The virus in this case is rabies, the infamous disease that is perhaps less feared today but still around. A new strain of rabies found in northern Arizona has a mutation that allows it to be contagious among skunks and foxes, meaning it’s “[e]volving faster than any other new rabies virus on record,” National Geographic News reports.
A new strain of rabies found in northern Arizona has a mutation that allows it to be contagious among skunks and foxes.
The difference is that unlike previous forms of the rabies virus, the mutated variant may be transmissible by simple socializing among animals. Previously, the virus could only be passed through bites or scratches. Bats have long been the target of most concern, since they can live in such places as attics and often carry the rabies virus.
Obviously, that’s a considerable problem, since the old variant of the virus quickly killed the host, meaning it could only be passed on in violent attacks. Northern Arizona officials have seen rabies in skunks for eight years in a row, while the Flagstaff, Arizona, area has seen 14 rabid foxes so far this year. The situation presents a danger because the infected animals are turning up so close to people, with one (a bobcat) even chasing pool players at a bar in Cottonwood, Arizona.
“We’re watching evolution in action on the ground,” claims David Bergman of the U.S. Department of Agriculture. In response to the situation, Flagstaff has instituted a 90-day pet quarantine requiring all dogs to remain on leashes and all cats to stay indoors. Meanwhile, the state is increasing efforts to vaccinate wildlife (efforts previously deemed successful). Another concern is that foxes travel in a much wider area than skunks and other smaller wildlife, increasing the speed at which a new form of rabies could spread.
Once again, however, there is no evidence that the rabies virus is “evolving” in the same way that could turn a fish into a philosopher, as evolutionists often mean by “evolution.” Rather, mutations in the virus are merely rearranging or reducing its genetic information.
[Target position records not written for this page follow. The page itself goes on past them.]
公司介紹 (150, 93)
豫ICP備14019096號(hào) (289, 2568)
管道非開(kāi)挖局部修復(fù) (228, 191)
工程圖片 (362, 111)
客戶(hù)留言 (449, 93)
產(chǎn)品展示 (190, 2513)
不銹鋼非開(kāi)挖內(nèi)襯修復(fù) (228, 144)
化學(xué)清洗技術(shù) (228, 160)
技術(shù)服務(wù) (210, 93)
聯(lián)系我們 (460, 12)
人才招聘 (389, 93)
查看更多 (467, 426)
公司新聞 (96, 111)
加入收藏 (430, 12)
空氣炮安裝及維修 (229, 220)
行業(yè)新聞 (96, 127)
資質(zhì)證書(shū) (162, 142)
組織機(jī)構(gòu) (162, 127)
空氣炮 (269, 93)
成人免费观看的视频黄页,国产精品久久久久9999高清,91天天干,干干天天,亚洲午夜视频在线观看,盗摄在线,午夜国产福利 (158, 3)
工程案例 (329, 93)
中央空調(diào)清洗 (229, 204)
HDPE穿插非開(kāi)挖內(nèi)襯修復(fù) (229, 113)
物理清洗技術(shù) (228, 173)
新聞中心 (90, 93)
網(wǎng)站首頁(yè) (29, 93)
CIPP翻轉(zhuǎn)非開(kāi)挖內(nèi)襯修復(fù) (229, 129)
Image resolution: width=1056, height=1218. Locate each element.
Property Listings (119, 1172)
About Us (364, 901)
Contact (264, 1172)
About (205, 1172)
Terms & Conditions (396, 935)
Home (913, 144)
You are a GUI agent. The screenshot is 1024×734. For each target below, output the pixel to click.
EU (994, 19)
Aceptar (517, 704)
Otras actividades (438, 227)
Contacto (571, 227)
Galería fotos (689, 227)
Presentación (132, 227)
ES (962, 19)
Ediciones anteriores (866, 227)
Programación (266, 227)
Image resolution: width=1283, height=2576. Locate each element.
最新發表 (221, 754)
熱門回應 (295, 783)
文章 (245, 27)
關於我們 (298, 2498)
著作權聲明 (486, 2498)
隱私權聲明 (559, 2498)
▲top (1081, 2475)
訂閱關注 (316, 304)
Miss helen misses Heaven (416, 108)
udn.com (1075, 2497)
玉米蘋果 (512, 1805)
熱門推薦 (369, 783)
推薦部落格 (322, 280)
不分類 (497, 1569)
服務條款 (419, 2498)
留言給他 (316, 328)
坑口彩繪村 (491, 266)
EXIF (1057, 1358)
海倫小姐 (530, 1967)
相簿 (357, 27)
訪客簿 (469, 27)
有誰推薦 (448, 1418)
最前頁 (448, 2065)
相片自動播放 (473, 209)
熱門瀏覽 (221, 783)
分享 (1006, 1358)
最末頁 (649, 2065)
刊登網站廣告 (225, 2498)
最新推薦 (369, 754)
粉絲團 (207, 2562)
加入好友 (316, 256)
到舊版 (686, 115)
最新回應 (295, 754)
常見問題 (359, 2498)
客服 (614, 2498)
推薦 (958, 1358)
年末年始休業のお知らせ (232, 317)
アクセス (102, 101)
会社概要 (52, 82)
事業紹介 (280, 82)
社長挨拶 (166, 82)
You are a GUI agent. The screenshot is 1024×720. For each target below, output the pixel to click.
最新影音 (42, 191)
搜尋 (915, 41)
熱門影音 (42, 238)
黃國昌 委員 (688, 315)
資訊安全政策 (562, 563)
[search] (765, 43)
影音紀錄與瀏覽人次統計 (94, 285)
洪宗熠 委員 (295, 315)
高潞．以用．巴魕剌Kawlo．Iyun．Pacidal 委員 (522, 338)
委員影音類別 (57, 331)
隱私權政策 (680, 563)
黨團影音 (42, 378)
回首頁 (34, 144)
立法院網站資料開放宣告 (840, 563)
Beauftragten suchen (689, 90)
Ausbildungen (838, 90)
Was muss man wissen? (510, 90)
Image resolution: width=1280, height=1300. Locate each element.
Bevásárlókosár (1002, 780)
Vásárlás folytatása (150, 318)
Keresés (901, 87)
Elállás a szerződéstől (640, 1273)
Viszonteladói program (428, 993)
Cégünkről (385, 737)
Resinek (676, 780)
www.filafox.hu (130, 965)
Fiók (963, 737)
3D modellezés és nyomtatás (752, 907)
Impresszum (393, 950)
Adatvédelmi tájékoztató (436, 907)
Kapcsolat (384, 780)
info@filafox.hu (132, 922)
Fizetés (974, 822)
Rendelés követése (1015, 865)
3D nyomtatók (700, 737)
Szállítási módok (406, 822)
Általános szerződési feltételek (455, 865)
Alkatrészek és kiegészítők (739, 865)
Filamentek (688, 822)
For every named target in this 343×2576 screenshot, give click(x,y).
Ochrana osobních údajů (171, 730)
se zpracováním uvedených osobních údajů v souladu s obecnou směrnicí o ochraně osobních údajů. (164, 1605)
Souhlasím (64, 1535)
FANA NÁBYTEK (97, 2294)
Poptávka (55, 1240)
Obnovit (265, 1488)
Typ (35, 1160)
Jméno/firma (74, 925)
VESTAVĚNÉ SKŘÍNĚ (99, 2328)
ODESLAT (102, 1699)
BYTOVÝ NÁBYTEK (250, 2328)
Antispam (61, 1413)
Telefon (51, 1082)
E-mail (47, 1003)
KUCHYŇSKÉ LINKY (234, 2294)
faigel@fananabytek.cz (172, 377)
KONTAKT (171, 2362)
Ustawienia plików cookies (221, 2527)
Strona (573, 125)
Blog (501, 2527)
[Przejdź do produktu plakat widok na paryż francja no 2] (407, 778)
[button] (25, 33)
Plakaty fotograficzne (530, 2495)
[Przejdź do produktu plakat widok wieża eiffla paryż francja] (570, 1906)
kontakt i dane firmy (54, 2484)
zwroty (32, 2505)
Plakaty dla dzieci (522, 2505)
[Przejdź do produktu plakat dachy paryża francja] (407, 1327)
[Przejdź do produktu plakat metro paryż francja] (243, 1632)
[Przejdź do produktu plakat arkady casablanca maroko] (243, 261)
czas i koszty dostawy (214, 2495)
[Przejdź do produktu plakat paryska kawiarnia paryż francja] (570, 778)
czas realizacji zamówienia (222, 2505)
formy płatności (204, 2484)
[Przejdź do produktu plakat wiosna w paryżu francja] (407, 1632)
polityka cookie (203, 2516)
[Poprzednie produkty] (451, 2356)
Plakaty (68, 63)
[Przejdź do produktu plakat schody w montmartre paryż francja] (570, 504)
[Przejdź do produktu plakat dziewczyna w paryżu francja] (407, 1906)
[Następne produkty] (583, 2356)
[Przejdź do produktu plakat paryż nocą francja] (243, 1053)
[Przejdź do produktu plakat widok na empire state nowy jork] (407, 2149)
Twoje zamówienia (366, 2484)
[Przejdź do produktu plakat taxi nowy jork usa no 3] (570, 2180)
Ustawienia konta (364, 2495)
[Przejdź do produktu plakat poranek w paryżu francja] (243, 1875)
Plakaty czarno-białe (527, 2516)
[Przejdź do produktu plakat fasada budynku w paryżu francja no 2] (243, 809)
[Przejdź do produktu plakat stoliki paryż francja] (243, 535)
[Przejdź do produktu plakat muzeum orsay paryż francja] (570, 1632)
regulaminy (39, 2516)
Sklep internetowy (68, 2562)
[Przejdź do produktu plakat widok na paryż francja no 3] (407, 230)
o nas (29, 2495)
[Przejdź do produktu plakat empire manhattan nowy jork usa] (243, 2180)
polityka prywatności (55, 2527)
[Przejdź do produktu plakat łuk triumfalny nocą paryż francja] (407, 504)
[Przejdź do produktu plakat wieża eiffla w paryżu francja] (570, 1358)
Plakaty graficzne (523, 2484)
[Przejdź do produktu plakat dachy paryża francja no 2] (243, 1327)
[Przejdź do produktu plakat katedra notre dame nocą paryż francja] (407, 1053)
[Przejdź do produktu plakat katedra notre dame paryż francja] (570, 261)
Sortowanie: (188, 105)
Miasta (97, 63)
Also, note that very little research—and nothing peer-reviewed—has been done on this possible new rabies virus.
As for the rest of us, remaining safe from rabies takes mostly common sense, such as keeping distance from wildlife and ensuring pets do, too. If you or someone you know is bitten or scratched by a wild animal, wash the wound with soap and water immediately and seek medical attention. If caught soon after infection, rabies can be treated, but if left untreated, rabies is almost always fatal.